For many people, bankruptcy sounds like a “reset button” on overwhelming debt. Credit cards? Gone. Medical bills? Wiped away. But when it comes to student loans, the story is far more complicated.
You may have heard that student loans can’t be discharged in bankruptcy — but that’s not entirely true. While it’s definitely harder, it’s not impossible. In 2025, changes in how courts handle these cases have made it a little more realistic for struggling borrowers.
So let’s break down what really happens if you try to erase student loans through bankruptcy, who qualifies, and what the process looks like.

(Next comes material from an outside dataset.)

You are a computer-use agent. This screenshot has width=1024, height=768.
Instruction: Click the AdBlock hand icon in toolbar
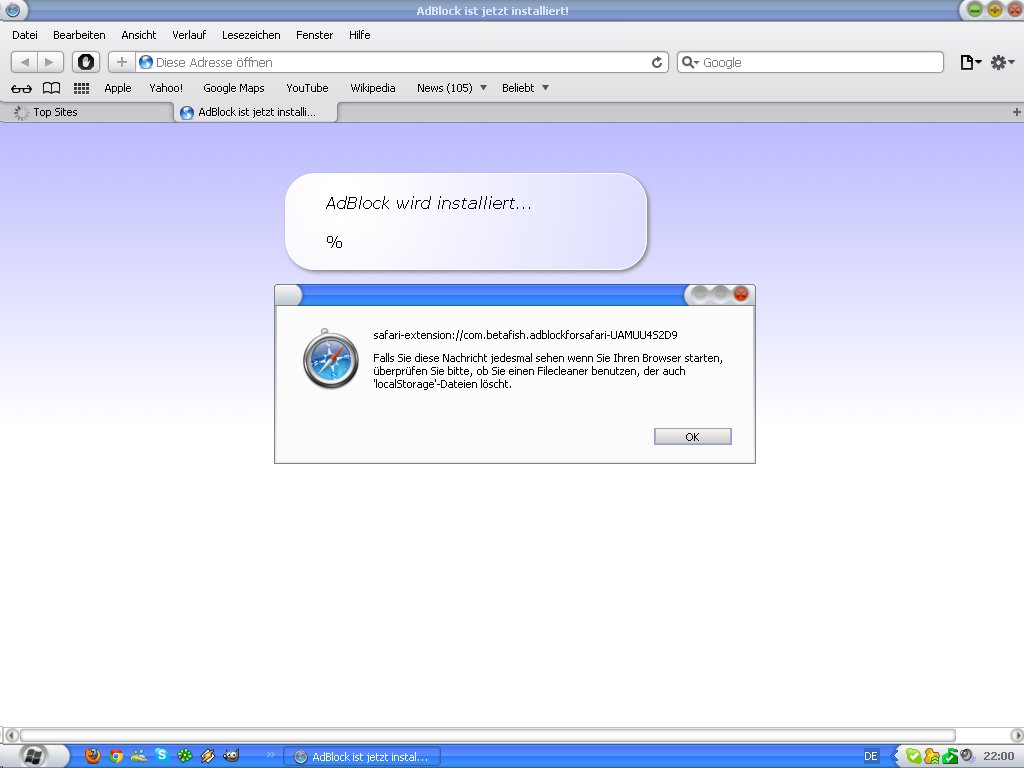[86, 62]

Bankruptcy Basics: Chapter 7 vs. Chapter 13
Before we get into student loans, you need to understand the two most common types of bankruptcy for individuals:
- Chapter 7 Bankruptcy
Known as “liquidation.” Most of your unsecured debts (like credit cards, medical bills, personal loans) are wiped out. But you may have to give up some assets. - Chapter 13 Bankruptcy
Called the “wage earner’s plan.” Instead of wiping debts instantly, you enter a 3–5 year repayment plan, after which remaining eligible debts are discharged.
👉 In both cases, student loans don’t automatically go away. You have to take an extra step: something called an adversary proceeding.
What Is an Adversary Proceeding?
An adversary proceeding (AP) is basically a lawsuit you file within your bankruptcy case. In this AP, you argue that repaying your student loans would cause “undue hardship.”
If the court agrees, your loans may be fully or partially discharged. If not, you remain responsible for them even after bankruptcy.
The “Undue Hardship” Test
Here’s the tricky part: proving undue hardship. Courts often use what’s called the Brunner Test, which has three requirements:
- Poverty Test
You cannot maintain a minimal standard of living for yourself and your dependents if forced to repay the loan. - Persistence Test
Your financial situation is unlikely to improve during the repayment period. - Good Faith Test
You’ve made a genuine effort to repay the loans (like attempting payment plans, deferment, or consolidation).
👉 In short: You need to show that paying your loans would keep you stuck in financial misery, with no realistic path out.
Recent Changes: Easier Than Before?
For decades, judges were extremely reluctant to discharge student loans. But recently, the Department of Justice and Department of Education have issued new guidance (as of late 2022 and updated into 2025) that makes it a little easier.
- Borrowers can now submit a standardized form detailing their financial hardship.
- Government attorneys are encouraged to recommend discharge if the evidence is strong, instead of fighting every case.
- Courts have become more open to partial discharge (wiping out part of the loan rather than all of it).
While it’s still tough, these changes mean bankruptcy is no longer a hopeless option for drowning student loan borrowers.
Federal vs. Private Student Loans
- Federal Loans: Harder to discharge, but recent policy shifts have mainly focused here, giving borrowers a fighting chance if hardship is proven.
- Private Loans: Sometimes slightly easier because they don’t always get the same protections as federal loans. But lenders fight hard to collect.
What Happens If You Succeed?
If the court grants discharge:
- Your student loan balance is wiped out (fully or partially).
- You’re free from collections, wage garnishment, or government seizure of tax refunds.
- Your credit report will reflect the bankruptcy, but your crushing student debt will no longer loom over you.
If the court denies:
- You remain responsible for your loans.
- But you may still get other debts (credit cards, medical bills) wiped away, freeing up money to focus on student loans.
The Risks and Downsides
- Bankruptcy stays on your credit report for 7–10 years.
- Legal fees can be expensive.
- Not all judges interpret “undue hardship” the same way — outcomes vary widely.
- You may need extensive documentation of your finances, job search efforts, and payment history.
Check More: How to Pay Off Student Loans Faster
Alternatives to Bankruptcy
If you don’t want to risk bankruptcy, you still have options:
- Income-Driven Repayment Plans (IDR): Federal loans can be tied to your income, sometimes lowering payments to $0.
- Public Service Loan Forgiveness (PSLF): For government and nonprofit workers after 10 years.
- Loan Rehabilitation: If you’ve defaulted, this can restore good standing.
- Refinancing: May lower interest rates (best for private loans if you have good credit).
So, Can Student Loans Be Discharged in Bankruptcy?
The honest answer: Yes, but it’s rare and difficult.
The courts want to see that you’ve truly hit rock bottom financially, that your situation isn’t improving anytime soon, and that you’ve tried everything else first.
But in 2025, with new guidelines and a shift in attitude, more borrowers than ever are finding success. If you’re overwhelmed by student loans and considering bankruptcy, talking to a bankruptcy attorney who understands student loan law is the smartest next step.
Final Thoughts
Bankruptcy isn’t an easy way out — but for some borrowers, it’s the only way forward. While student loans aren’t automatically erased, they’re not untouchable either.
If you’re struggling, don’t assume you’re trapped forever. Whether through bankruptcy, income-driven repayment, forgiveness, or refinancing, there are paths to relief.